Sempat Lampaui Target Nasional, Kini Prevalensi Stunting Sawahlunto Naik dan Masuk Zona Merah
Inilah kondisi Prevalensi Stunting Sawahlunto Naik dan Masuk Zona Merah
JURNAL SUMBAR | Sawahlunto – Parah, terhitung pada 2024, data dari Badan Pusat Statistik (BPS) Prevalensi Stunting Kota Sawahlunto, Sumatera Barat, mengalami kenaikan yang sangat signifikan dan Masuk Zona Merah dengan posisi nomor buncit (19) di Sumbar setelah Kota Bukittinggi.
Apa penyebabnya tak jelas, bahkan angka kemiskinan dan pengangguran juga meningkat.
Pada tahun 2022, Pemerintah Kota Sawahlunto, telah berhasil mencapai target penurunan angka gagal tumbuh atau stunting sebesar 13,7 persen. Angka tersebut jauh melampaui target prevalensi stunting nasional yang ditetapkan pemerintah pusat sebesar 14 persen.
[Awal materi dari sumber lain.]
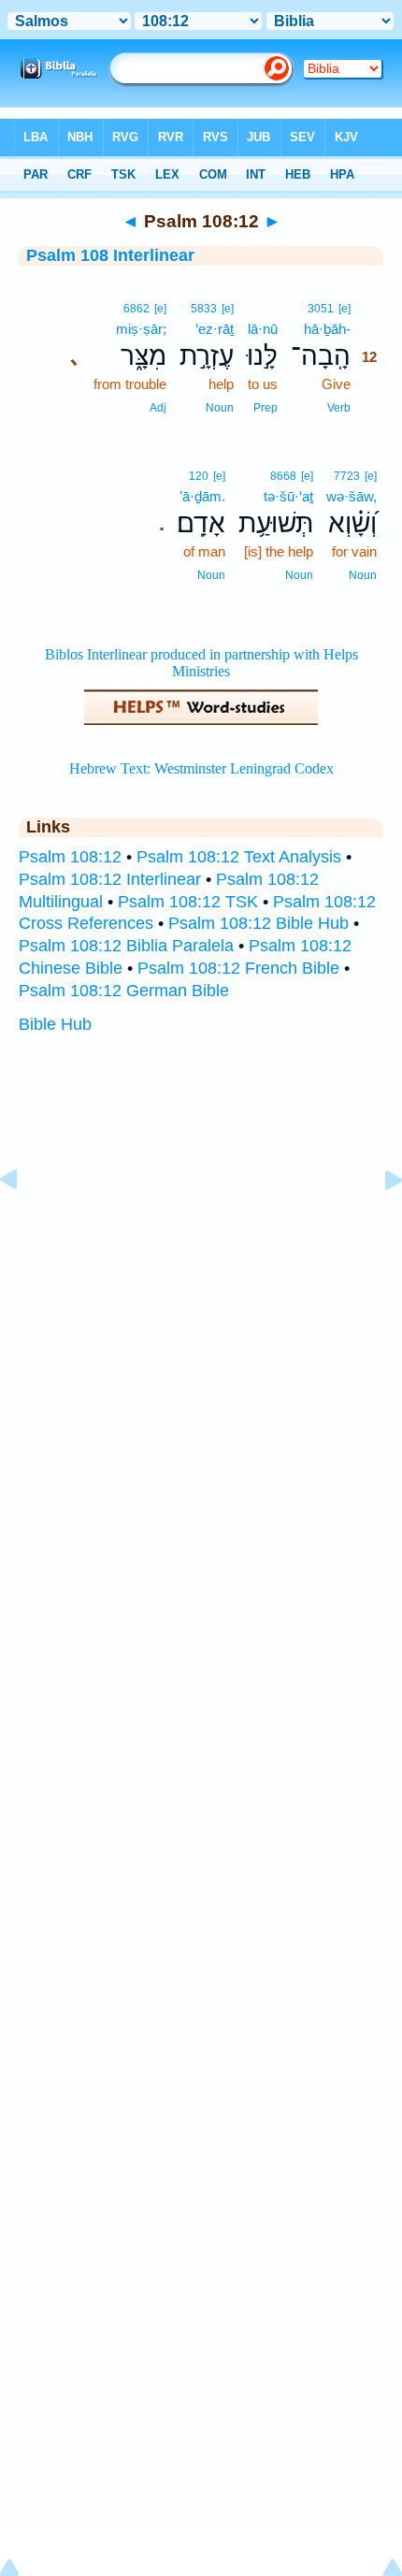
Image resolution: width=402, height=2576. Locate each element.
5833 (204, 308)
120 (198, 476)
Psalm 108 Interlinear (110, 255)
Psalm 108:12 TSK (188, 901)
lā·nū (263, 329)
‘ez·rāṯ (214, 329)
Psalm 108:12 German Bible (124, 990)
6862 (136, 308)
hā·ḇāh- (327, 329)
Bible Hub (55, 1024)
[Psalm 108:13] (378, 1221)
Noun (220, 407)
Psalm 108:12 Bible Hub (258, 923)
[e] (344, 308)
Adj (158, 407)
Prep (265, 407)
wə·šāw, (351, 496)
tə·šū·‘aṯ (288, 496)
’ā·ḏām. (202, 496)
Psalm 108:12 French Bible (238, 968)
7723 (347, 476)
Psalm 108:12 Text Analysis (238, 856)
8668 (283, 476)
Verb (339, 407)
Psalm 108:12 (70, 856)
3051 (321, 308)
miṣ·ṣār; (141, 329)
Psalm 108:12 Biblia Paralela (126, 945)
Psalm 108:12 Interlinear (110, 879)
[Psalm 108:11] (23, 1221)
Pada 2023, prevalensi stunting di Kota Sawahlunto justeru malah mengalami kenaikan hingga 19,5 persen atau naik mencapai 5,8 persen dari 13,7 persen. Parahnya lagi, pada tahun 2024, prevalensi stunting Kota Sawahlunto tembus di angka 20 persen dan mengalami kenaikan 0.5 persen sehingga menempatkan prevalensi stunting Sawahlunto di zona merah diposisi 19 di Sumbar.
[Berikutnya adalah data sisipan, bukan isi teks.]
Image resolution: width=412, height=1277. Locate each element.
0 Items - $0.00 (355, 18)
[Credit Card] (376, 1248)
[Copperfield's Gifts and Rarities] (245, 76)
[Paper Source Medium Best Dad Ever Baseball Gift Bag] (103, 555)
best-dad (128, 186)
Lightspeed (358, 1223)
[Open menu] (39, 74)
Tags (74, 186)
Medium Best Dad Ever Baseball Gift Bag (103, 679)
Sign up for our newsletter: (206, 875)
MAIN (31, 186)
“Padahal, sebelumnya prevalensi stunting Sawahlunto mengalami penurunan signifikan. Kok sekarang naik, dimana akar masalahnya,”ujar sejumlah tokoh masyarakat setempat kepada Jurnalsumbar.Com, Selasa (14/10/2025).
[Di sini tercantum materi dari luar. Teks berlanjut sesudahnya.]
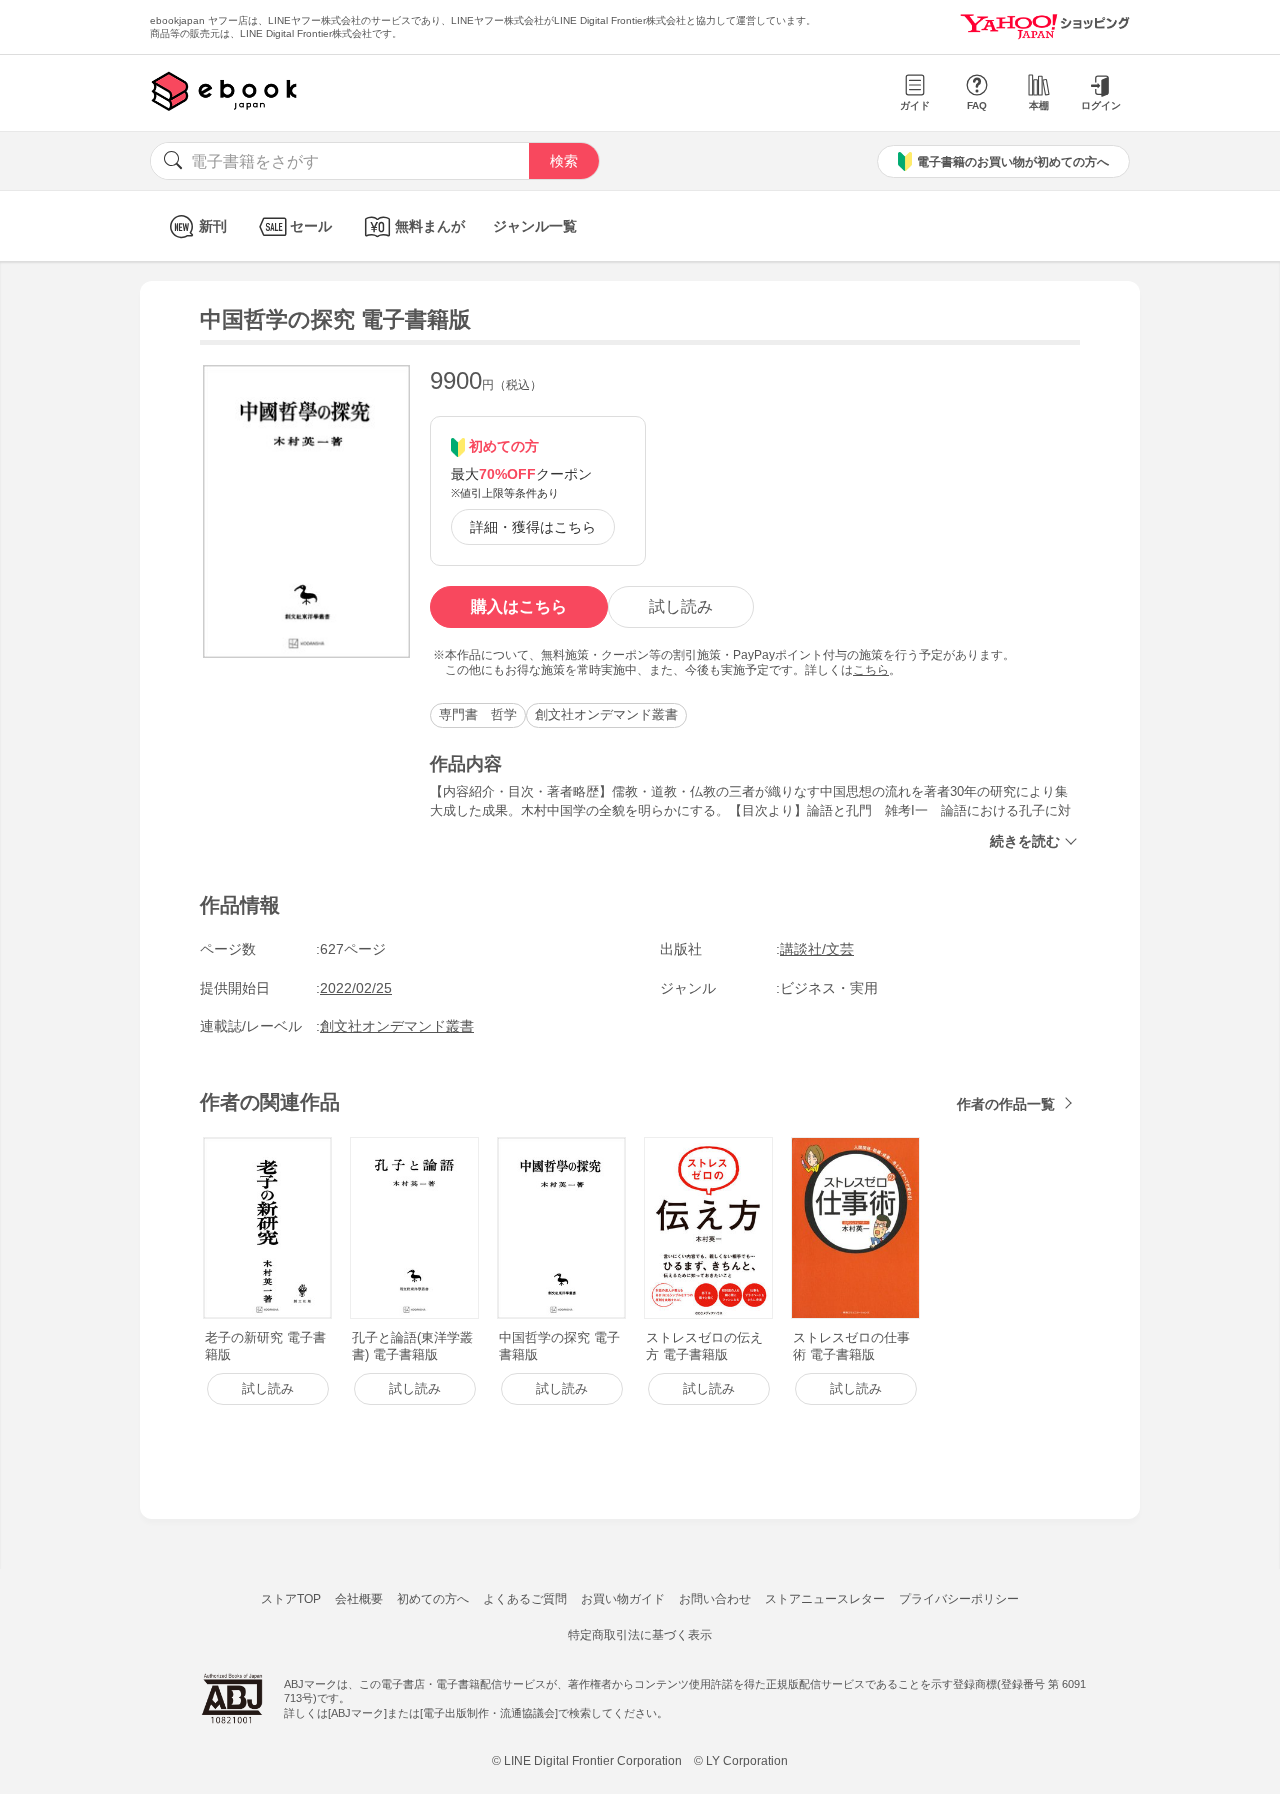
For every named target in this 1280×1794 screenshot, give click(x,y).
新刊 (213, 226)
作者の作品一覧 (1006, 1104)
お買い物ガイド (623, 1599)
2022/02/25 (356, 988)
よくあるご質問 (525, 1599)
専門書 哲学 (478, 714)
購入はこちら (519, 606)
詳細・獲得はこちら (533, 527)
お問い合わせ (715, 1599)
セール (311, 226)
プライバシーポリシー (959, 1599)
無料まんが (430, 226)
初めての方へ (433, 1599)
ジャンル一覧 (535, 226)
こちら (871, 670)
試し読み (681, 606)
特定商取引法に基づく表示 (640, 1635)
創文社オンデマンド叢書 (606, 714)
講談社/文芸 (817, 949)
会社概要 (359, 1599)
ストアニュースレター (825, 1599)
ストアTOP (291, 1599)
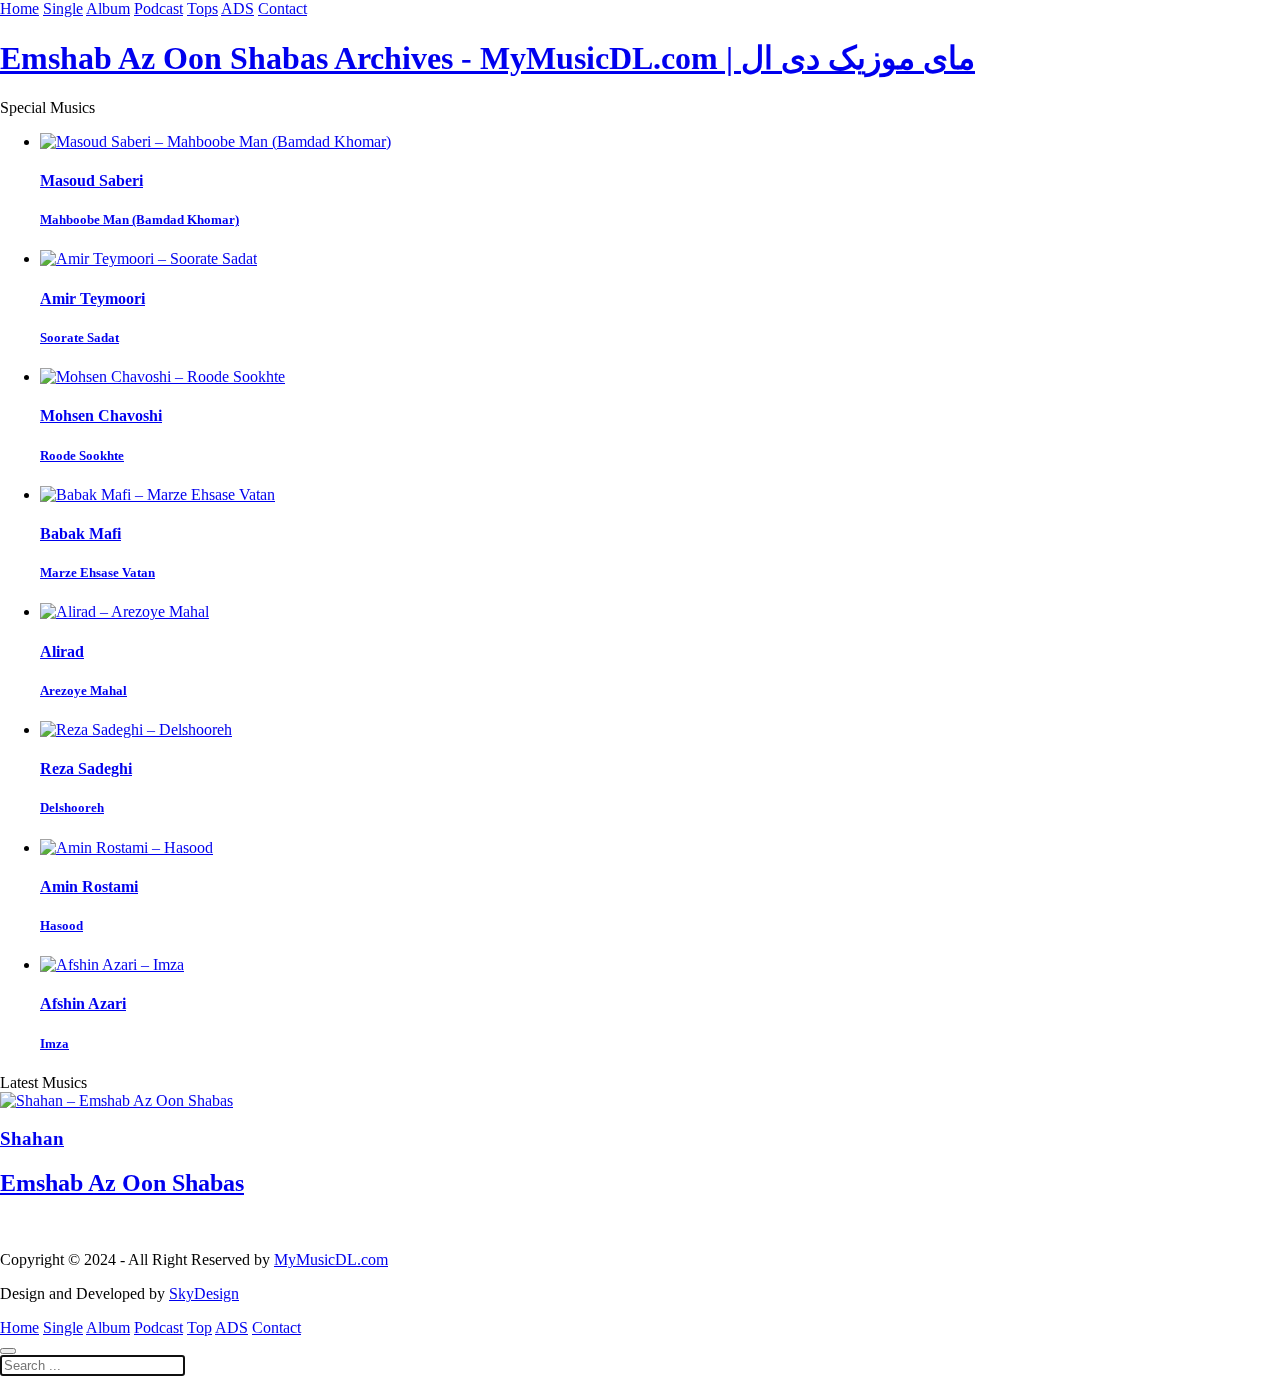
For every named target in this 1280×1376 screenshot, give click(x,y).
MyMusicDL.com (331, 1259)
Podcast (158, 8)
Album (108, 8)
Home (19, 8)
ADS (237, 8)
“Padahal kala itu prevalensi stunting Sawahlunto waktu masih di atas rata-rata Provinsi Sumbar yang masih di angka 25,2 persen, artinya Sawahlunto masih yang paling rendah dibandingkan dengan seluruh kabupaten/kota lain di Sumbar.
“Waktu itu, aksi penurunan stunting dilaksanakan melalui lima pelayanan, yaitu pelayanan Kesehatan Ibu dan Anak (KIA), pelayanan gizi, pelayanan PAUD, pelayanan air minum-sanitasi dan pelayanan sosial. Itu salah satu faktor yang mempercepat penurunan stunting di Sawahlunto kala utu. Termasuk adanya Tim Percepatan Penurunan Stunting (TPPS) Tingkat Kecamatan, kemudian juga ada Tim Pendamping Keluarga (TPK). Melalui dua tim tersebut ditambah sinergi dengan stakeholder (pemangku kepentingan) lainnya maka program penurunan stunting berjalan lancar dan semakin baik,” tambah sumber itu.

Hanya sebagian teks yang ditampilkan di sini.